• [Stored records]:
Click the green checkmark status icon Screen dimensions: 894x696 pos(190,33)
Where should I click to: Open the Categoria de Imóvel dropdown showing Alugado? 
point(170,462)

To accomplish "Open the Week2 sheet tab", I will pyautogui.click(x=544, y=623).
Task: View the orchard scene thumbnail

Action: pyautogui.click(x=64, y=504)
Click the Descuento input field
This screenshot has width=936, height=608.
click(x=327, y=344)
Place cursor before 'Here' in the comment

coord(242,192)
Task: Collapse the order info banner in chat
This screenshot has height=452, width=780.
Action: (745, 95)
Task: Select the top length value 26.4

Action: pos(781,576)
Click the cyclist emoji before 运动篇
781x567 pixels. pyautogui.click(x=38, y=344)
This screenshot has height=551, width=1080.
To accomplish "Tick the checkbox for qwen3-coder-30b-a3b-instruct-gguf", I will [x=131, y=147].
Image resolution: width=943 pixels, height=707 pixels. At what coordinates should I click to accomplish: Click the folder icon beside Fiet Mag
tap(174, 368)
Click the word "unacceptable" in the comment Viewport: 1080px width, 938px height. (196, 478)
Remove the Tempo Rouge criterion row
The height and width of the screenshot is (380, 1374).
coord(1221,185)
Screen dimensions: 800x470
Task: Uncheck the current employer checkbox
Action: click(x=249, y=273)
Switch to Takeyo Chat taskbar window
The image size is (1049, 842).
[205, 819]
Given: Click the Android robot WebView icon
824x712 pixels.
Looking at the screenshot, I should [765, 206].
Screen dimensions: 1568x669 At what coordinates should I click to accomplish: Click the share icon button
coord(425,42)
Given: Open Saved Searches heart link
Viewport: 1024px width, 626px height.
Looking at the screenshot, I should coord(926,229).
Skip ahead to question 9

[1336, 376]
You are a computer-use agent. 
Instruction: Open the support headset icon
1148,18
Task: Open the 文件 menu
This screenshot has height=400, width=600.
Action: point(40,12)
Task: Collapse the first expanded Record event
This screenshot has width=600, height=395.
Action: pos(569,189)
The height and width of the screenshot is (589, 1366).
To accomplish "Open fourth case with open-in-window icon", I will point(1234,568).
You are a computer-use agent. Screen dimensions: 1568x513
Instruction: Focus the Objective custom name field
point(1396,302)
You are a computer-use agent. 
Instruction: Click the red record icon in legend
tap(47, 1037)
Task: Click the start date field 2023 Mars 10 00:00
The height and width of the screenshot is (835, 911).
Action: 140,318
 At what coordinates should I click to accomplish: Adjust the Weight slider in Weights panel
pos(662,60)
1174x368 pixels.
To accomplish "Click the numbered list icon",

• [TASK TO CARRY OUT]: Find every line in the records that uses the string "Collapse", then copy it.

• [OUTPUT FOR THIS TASK]:
Task: Collapse the order info banner in chat
Task: Collapse the first expanded Record event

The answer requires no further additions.